A lack of reassessment or action at 72 hours by the treating team was found to be associated with inappropriate antibiotic use (P = 0.028). In view of this finding, conducting an antibiotic ‘time out’ would be a suitable intervention. A time out is an ASP intervention recommended by the CDC that standardizes the review of clinical, laboratory and microbiological data at a predefined time (48–72 hours post antibiotic initiation) to identify opportunities for discontinuing or deescalating empiric antibiotics [38]. Adams et al. [27] conducted a quality improvement trial over an 8-month period to evaluate three target antibiotics (vancomycin, meropenem, and piperacillin/tazobactam) and found that the DOT per 1000 days was reduced for both vancomycin and meropenem.
This is the first study to address the appropriateness of antibiotic consumption among PICU patients in Saudi Arabia. We included antibacterial consumption, indications for antibiotic initiation as parameters and, most importantly, assessed the appropriateness of antibiotics by two independent infectious disease physicians based on the CDC 12 step classification. We further quantified and categorized inappropriate antibiotic use, highlighting areas for improvement and allowing for targeted rectification.

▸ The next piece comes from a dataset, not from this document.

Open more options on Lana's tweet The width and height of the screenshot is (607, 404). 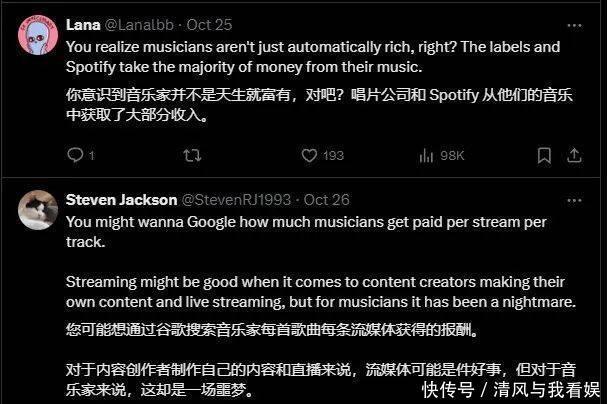tap(574, 26)
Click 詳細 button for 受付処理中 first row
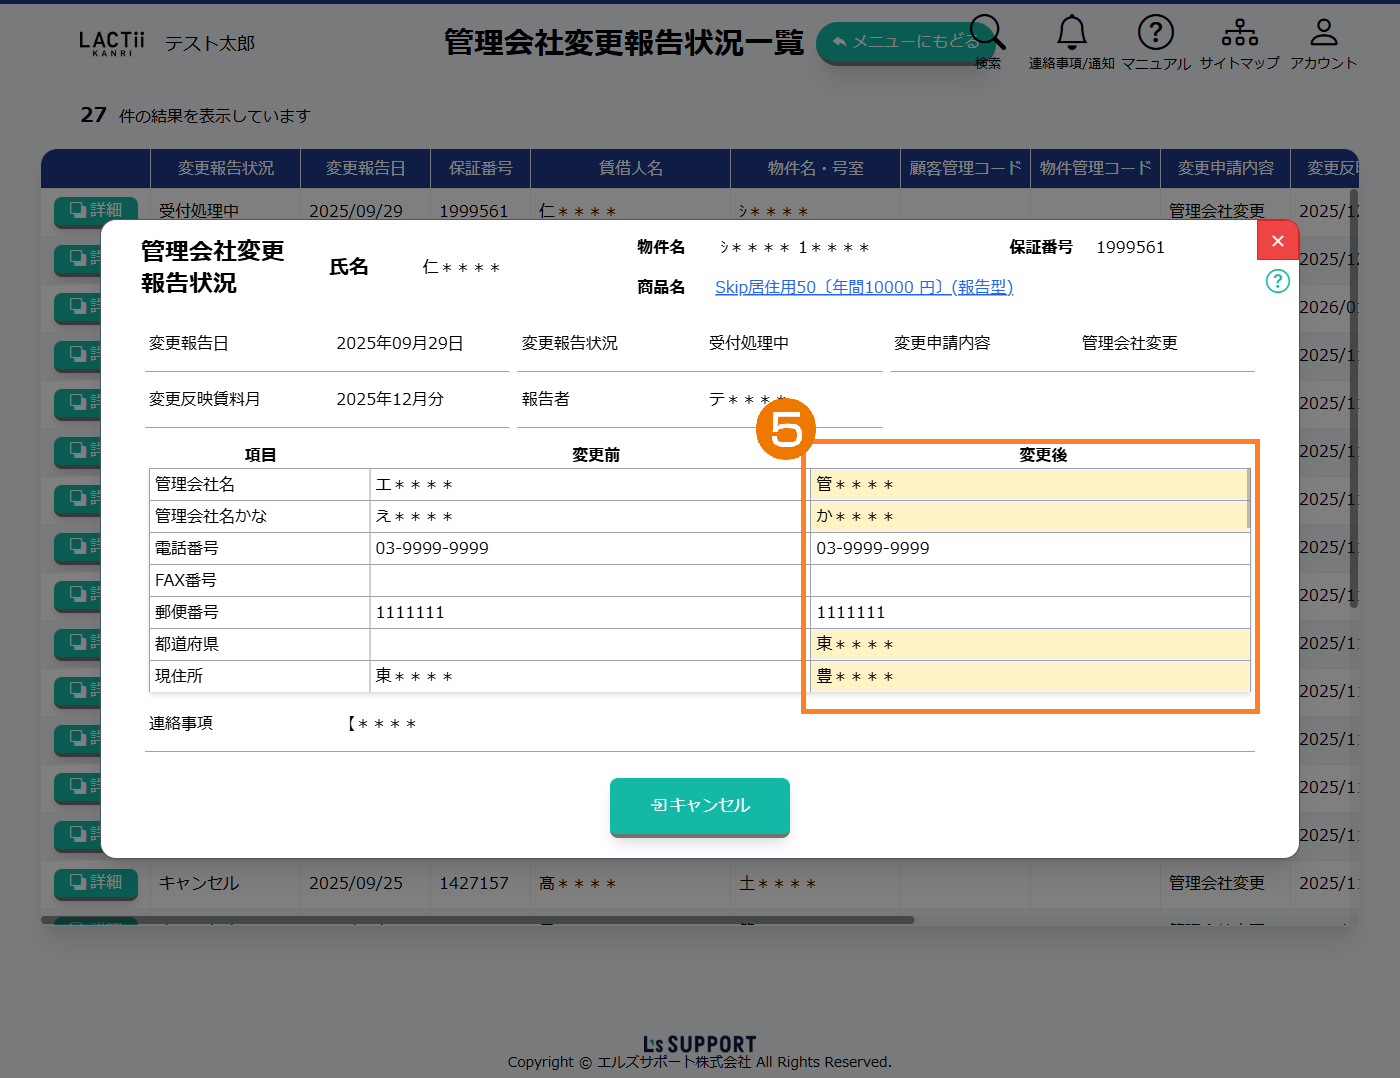 [96, 210]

The study has several limitations, and data were collected retrospectively; thus, some information influencing decision making could have been missed. In addition, this is a single center report, which limits its generalizability. Decisions regarding antibiotic appropriateness are prone to bias and the subjective interpretation of data despite attempts to unify understanding of the CDC steps and consensus decision-making in more complex cases. This may explain why patients considered to be at a higher risk (i.e., with respiratory comorbidities and younger age) had a higher likelihood of being judged by the reviewing ID physicians to be on appropriate antibiotics. Additionally, due to the retrospective nature of the study, the accuracy of diagnoses was not confirmed, and the authors accepted all diagnoses made by treating physicians. This meant that we could not assess non-adherence to step 8 (treat infection but not contamination or colonization). In a prospective approach, the necessary information regarding diagnoses could be gathered in real-time. ID consultation decreased the likelihood of inappropriate use and should be utilized in addition to other ASP initiatives.